消えた坊門宰相清忠(岩波文庫『太平記(三)』)

太平記(三) (岩波文庫)

太平記(三) (岩波文庫)

 気晴らしに、西源院本が底本の岩波文庫太平記(三)』をぱらぱらと読んでいて、おお?!となりまして。

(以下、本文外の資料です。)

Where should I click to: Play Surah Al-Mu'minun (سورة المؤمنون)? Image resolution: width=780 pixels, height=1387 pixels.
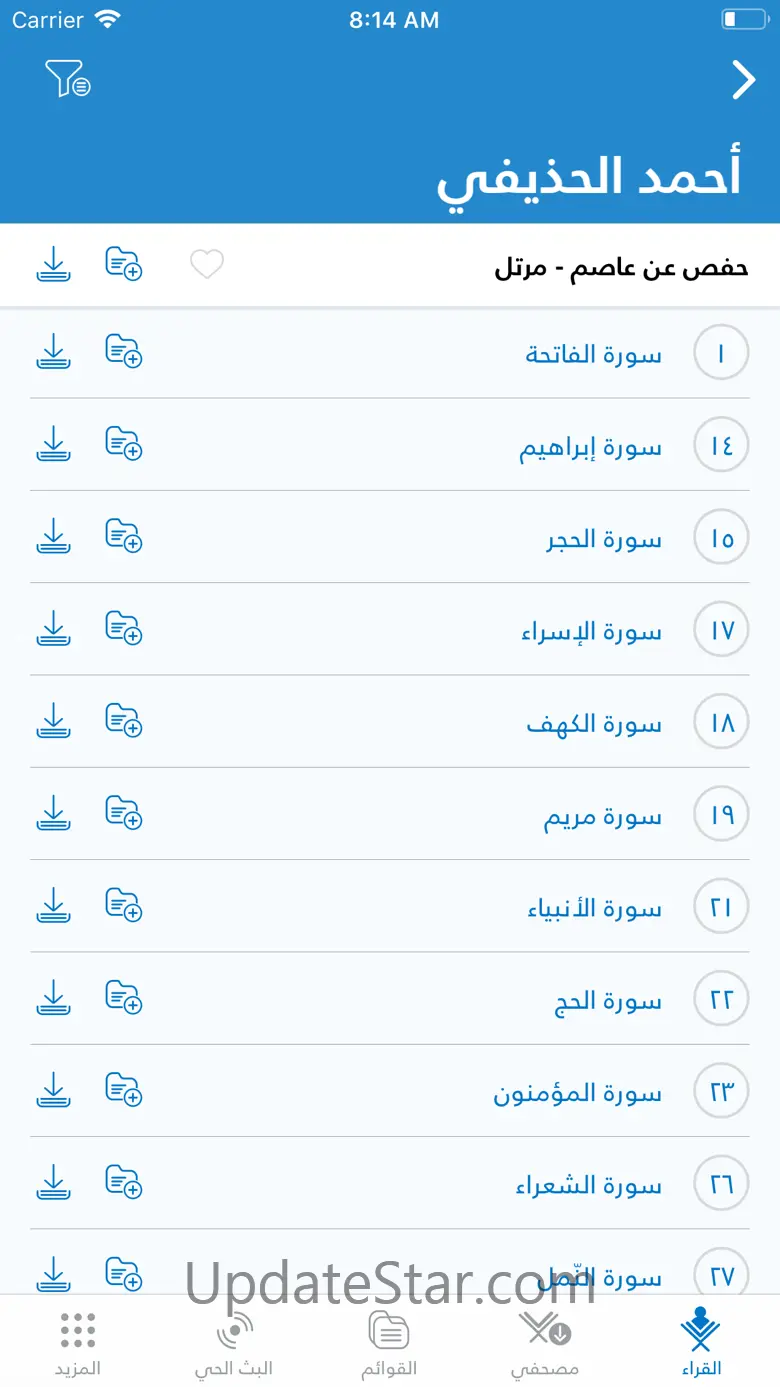(x=577, y=1092)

「・・・とてもかくても始終の勝こそ肝要にて候へば、よくよく御遠慮を廻らされ、公議を定めらるべく候ふらん」と申しければ、「誠にも謂はれあり」とて、諸卿僉議あつて、重ねて仰せられけるは、「征罰のために差し下されたる節刀の使ひ、未だ戦はざる先に、帝都を棄てて、一年の内に二度まで臨幸成らん事、且は帝位の軽きに似たり。また、官軍の道を失はるる処なり。たとひ尊氏九州の勢を率して上洛すとも、去張る、東八ヶ国を順へて上りし時の勢ひにはよも過ぎじ。戦ひの始めより、敵軍敗北の時に至るまで、御方小勢なりと云へども、毎度敵を攻め靡かさずと云ふ事なし。これ全く武略の勝れたるにあらず。ただ聖運の天に叶へる事の致す処なれば、何の子細かあるべき。ただ時を替へず罷り下るべし」と仰せ出だされければ、正成、「この上は、さのみ異儀を申すに及ばず。且は恐れあり。さては、大敵を欺き虐げ、勝軍を全くせんとの智謀、叡慮にてはなく、ただ無弐の戦士を大軍に充てられんとばかりの仰せなれば、討死せよとの勅定ごさんなれ。義を重んじ、死を顧みぬは、忠臣勇士の存ずる処なり」とて、その日やがて、正成は五百余騎にて都を立つて、兵庫へとてぞ下りける。

(62〜63頁)
 この後が例の「桜井の訣別」ですよ。
 しかし、もうお気づきになった方もいらっしゃるでしょうけど、流布本では、この下策は「坊門宰相清忠」の提案になっているのです。

「誠ニ軍旅ノ事ハ兵ニ譲ラレヨ。」ト、諸卿僉議有ケルニ、重テ坊門宰相清忠申サレケルハ、「正成ガ申所モ其謂有トイヘドモ、征罰ノ為ニ差下サレタル節度使、未戦ヲ成ザル前ニ、帝都ヲ捨テ、一年ノ内ニ二度マデ山門ヘ臨幸ナラン事、且ハ帝位ヲ軽ズルニ似リ、又ハ官軍ノ道ヲ失処也。縦尊氏筑紫勢ヲ率シテ上洛ストモ、去年東八箇国ヲ順ヘテ上シ時ノ勢ニハヨモ過ジ。凡戦ノ始ヨリ敵軍敗北ノ時ニ至迄、御方小勢也トイヘドモ、毎度大敵ヲ不責靡云事ナシ。是全武略ノ勝タル所ニハ非ズ、只聖運ノ天ニ叶ヘル故也。然レバ只戦ヲ帝都ノ外ニ決シテ、敵ヲ[金+夫]鉞ノ下ニ滅サン事何ノ子細カ可有ナレバ、只時ヲ替ヘズ、楠罷下ルベシ。」トゾ被仰出ケル。正成、「此上ハサノミ異儀ヲ申ニ不及。」トテ、五月十六日ニ都ヲ立テ五百餘騎ニテ兵庫ヘゾ下ケル。

(『太平記 二』日本古典文学大系岩波書店、1961年。150〜151頁。底本は慶長八年古活字本)
 この一件によって、清忠は近世以降、評判がすこぶる悪い。小学館の『学習まんが 日本の歴史』でも、清忠の建議をもとに後醍醐が考えを巡らして兵庫行きを命ずるという流れだったはずです。ともあれ、西源院本では清忠は「諸卿」のなかに紛れ込んでいるので、もし西源院本が流布していれば清忠は汚名を着せられることもなかったわけですね。
 それにしても、西源院本の正成は喋り過ぎです。流布本において正成が万感をこめて「此上ハサノミ異儀ヲ申ニ不及」と潔かったのを見よ。